I\'m playing around a bit with the HTML5 tag and I noticed some strange behaviour that has to do with the
currentTime
attribute.
After hours of battling this mysterious issue, I believe I have figured out what is going on here. This is not a question of .ogg vs .mp3, this is a question of variable vs. constant bitrate encoding on mp3s (and perhaps other file types).
I cannot take the credit for discovering this, only for scouring the interwebs. Terrill Thompson, a gentlemen and scholar, wrote a detailed article about this problem back on February 1st, 2015, which includes the following excerpt:
Variable Bit Rate (VBR) uses an algorithm to efficiently compress the media, varying between low and high bitrates depending on the complexity of the data at a given moment. Constant Bit Rate (CBR), in contrast, compresses the file using the same bit rate throughout. VBR is more efficient than CBR, and can therefore deliver content of comparable quality in a smaller file size, which sounds attractive, yes?
Unfortunately, there’s a tradeoff if the media is being streamed (including progressive download), especially if timed text is involved. As I’ve learned, VBR-encoded MP3 files do not play back with dependable timing if the user scrubs ahead or back.
I'm writing this for anyone else who runs into this syncing problem (which makes precise syncing of audio and text impossible), because if you do, it's a real nightmare to figure out what is going on.
My next step is to do some more testing, and finally to figure out an efficient way to convert all my .mp3s to constant bit rate. I'm thinking FFMPEG may be able to help, but I'll explore that in another thread. Thanks also to Loilo for originally posting about this issue and Brad for the information he shared.

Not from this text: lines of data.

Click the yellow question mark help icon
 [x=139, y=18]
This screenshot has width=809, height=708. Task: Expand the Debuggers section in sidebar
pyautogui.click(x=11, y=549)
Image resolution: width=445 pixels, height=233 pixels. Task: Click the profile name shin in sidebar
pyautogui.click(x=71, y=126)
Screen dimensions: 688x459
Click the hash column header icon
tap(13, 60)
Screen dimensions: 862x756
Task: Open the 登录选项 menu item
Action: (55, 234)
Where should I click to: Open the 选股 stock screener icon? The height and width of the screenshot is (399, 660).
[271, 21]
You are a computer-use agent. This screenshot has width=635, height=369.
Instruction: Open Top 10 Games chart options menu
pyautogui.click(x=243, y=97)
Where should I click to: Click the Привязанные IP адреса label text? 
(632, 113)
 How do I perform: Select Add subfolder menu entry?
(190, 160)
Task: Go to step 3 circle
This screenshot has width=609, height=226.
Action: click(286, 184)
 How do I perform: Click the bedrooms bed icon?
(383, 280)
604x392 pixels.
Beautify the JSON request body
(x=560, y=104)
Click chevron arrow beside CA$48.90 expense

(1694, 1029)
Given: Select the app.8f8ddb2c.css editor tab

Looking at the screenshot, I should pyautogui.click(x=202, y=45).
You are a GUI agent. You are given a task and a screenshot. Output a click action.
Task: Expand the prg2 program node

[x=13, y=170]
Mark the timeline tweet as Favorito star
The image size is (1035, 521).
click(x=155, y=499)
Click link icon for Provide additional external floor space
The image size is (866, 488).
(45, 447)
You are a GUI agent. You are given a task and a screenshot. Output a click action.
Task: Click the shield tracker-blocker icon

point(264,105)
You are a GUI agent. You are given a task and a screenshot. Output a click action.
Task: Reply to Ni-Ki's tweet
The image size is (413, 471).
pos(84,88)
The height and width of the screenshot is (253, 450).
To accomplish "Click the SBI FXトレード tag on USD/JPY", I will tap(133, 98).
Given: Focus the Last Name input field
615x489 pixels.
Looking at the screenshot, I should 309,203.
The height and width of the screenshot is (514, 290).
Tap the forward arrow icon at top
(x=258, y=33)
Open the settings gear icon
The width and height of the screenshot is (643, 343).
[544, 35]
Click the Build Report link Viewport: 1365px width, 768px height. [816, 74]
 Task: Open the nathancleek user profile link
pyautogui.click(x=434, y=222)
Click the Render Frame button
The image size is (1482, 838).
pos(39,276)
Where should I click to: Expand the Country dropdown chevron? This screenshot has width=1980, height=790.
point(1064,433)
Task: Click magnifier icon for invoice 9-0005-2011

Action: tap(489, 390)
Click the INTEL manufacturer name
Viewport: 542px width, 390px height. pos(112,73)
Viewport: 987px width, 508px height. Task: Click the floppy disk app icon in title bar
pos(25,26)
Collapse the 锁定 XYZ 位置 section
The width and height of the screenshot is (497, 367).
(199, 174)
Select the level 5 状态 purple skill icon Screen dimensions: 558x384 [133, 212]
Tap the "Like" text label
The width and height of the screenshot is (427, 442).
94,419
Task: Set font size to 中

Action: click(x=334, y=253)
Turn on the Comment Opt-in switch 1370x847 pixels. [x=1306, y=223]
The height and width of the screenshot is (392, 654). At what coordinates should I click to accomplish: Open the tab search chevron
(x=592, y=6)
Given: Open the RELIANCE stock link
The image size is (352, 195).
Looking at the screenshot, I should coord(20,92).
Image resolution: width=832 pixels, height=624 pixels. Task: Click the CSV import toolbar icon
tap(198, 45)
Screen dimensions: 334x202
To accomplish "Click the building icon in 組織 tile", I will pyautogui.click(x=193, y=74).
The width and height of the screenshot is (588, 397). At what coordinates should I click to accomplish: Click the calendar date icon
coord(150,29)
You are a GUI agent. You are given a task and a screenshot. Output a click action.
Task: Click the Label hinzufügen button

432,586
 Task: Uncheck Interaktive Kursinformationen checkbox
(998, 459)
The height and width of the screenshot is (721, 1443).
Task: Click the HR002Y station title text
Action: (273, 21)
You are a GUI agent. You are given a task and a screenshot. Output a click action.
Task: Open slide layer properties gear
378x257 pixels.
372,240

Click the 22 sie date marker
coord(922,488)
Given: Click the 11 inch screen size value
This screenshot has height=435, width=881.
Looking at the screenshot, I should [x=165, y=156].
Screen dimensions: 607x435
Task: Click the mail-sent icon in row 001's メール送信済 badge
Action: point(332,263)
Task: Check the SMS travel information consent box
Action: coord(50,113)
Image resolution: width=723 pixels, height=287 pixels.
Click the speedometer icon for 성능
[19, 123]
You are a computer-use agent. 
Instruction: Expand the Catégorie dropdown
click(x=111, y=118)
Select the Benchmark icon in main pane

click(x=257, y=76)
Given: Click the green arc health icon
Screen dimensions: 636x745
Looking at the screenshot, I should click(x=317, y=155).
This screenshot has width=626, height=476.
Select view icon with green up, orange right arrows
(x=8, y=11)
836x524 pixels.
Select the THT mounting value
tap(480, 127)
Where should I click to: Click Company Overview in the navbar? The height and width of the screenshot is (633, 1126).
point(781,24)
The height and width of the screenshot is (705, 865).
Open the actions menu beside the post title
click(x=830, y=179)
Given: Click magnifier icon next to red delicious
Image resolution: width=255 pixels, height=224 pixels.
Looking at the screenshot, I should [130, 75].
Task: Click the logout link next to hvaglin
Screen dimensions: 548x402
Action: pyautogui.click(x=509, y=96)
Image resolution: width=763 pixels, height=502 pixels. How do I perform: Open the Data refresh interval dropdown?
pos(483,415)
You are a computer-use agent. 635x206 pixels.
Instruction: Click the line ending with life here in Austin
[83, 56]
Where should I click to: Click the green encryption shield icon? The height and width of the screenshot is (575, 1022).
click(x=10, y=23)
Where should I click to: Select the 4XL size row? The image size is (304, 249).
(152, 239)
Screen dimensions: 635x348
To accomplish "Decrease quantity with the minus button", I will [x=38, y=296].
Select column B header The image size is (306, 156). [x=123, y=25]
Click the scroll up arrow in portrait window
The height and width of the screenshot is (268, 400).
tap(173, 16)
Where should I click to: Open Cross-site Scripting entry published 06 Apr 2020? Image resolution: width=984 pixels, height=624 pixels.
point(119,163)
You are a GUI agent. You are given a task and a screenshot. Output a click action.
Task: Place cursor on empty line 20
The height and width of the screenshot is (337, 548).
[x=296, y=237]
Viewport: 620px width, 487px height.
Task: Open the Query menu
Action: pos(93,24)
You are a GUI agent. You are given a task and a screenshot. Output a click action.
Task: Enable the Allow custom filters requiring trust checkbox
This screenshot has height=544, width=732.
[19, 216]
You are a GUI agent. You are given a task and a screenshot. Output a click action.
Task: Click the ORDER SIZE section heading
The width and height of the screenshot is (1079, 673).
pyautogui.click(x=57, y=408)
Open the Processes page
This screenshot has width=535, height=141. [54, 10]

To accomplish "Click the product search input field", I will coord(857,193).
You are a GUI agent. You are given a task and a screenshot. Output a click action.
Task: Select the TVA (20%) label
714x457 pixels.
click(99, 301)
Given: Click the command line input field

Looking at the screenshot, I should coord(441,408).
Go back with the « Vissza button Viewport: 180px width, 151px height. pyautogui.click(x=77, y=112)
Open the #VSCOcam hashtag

First off, I'm not actually able to reproduce your problem on my machine, but I only have a short MP3 file handy at the moment, so that might be the issue. In any case, I think I can explain what's going on.
MP3 files (MPEG) are very simple streams and do not have absolute positional data within them. It isn't possible from reading the first part of the file to know at what byte offset some arbitrary frame begins. The media player seeks in the file by needle dropping. That is, it knows the size of the entire track and roughly how far into the track your time offset is. It guesses and begins decoding, picking up as soon as it synchronizes to the next frame header. This is an imprecise process.
Ogg is a more robust container and has time offsets built into its frame headers. Seeking in an Ogg file is much more straightforward.
The other issue is that most browsers that support MP3 do so only because the codec is already available on your system. Playing Ogg Vorbis and MP3 are usually completely different libraries with different APIs. While the web standards do a lot to provide a common abstraction, minor implementation details cause quirks like you are seeing.